The Peripheral funciona como prelúdio não oficial de Blade Runner

Série de ficção científica do Prime Video compartilha a atmosfera cyberpunk e temas distópicos que definiram a icônica franquia de Ridley Scott.

A série The Peripheral, disponível no Prime Video, estabelece uma conexão temática surpreendente com o universo de Blade Runner. Embora não possua ligação narrativa direta, a produção de 2022 captura a essência do gênero cyberpunk de forma tão precisa que funciona como um prelúdio espiritual para as obras de Ridley Scott e Denis Villeneuve. A trama, baseada na obra de William Gibson, explora realidades alternativas e futuros distópicos que dialogam diretamente com a estética e os dilemas existenciais da franquia dos replicantes.
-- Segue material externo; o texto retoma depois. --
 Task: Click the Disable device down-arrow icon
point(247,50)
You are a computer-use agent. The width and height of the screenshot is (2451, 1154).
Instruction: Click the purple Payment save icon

Chloe Grace Moretz em The Peripheral
Chloë Grace Moretz interpreta Flynn Fisher em The Peripheral, série que explora realidades distópicas.

Conexões entre The Peripheral e Blade Runner

O autor William Gibson, um dos pilares do cyberpunk, sempre reconheceu a influência mútua entre sua literatura e o cinema de ficção científica. Em The Peripheral, a protagonista Flynn Fisher, vivida por Chloë Grace Moretz, navega entre dois períodos temporais distintos: um futuro próximo em 2032 e uma realidade sombria em 2099. Essa estrutura de mistério e a exploração de tecnologias avançadas que alteram a percepção da realidade ecoam os temas centrais vistos em antologias de ficção científica no Prime Video.

Diferente da franquia Blade Runner, que foca na distinção entre humanos e androides, a série de 2022 prioriza a manipulação da realidade e as consequências de intervenções temporais. Contudo, a atmosfera visual e o tom pessimista sobre o futuro da humanidade criam uma ponte natural para os fãs que aguardam ansiosamente por Blade Runner: 2099, a nova aposta do streaming que expandirá o legado de Harrison Ford e Ryan Gosling.

Poppy Corby-Tuech em cena de The Peripheral
A estética visual de The Peripheral reforça o tom sombrio característico do gênero cyberpunk.

O status de joia escondida

Apesar de sua qualidade técnica e narrativa, The Peripheral foi cancelada após apenas uma temporada, o que acabou conferindo à produção um status de cult entre os entusiastas do gênero. A ausência de um nome de franquia consagrado no título dificultou a atração de um público massivo, algo que Blade Runner: 2099 não enfrentará, dado o peso de nomes como Michelle Yeoh e o histórico da marca.

Para os espectadores que buscam uma experiência imersiva antes da chegada da nova série, o título permanece como uma recomendação essencial. A obra demonstra como o Prime Video consegue desenvolver mundos complexos, mesmo quando a longevidade da série é interrompida precocemente. É uma oportunidade de revisitar o gênero enquanto o aguardado retorno ao universo de Blade Runner não ocorre.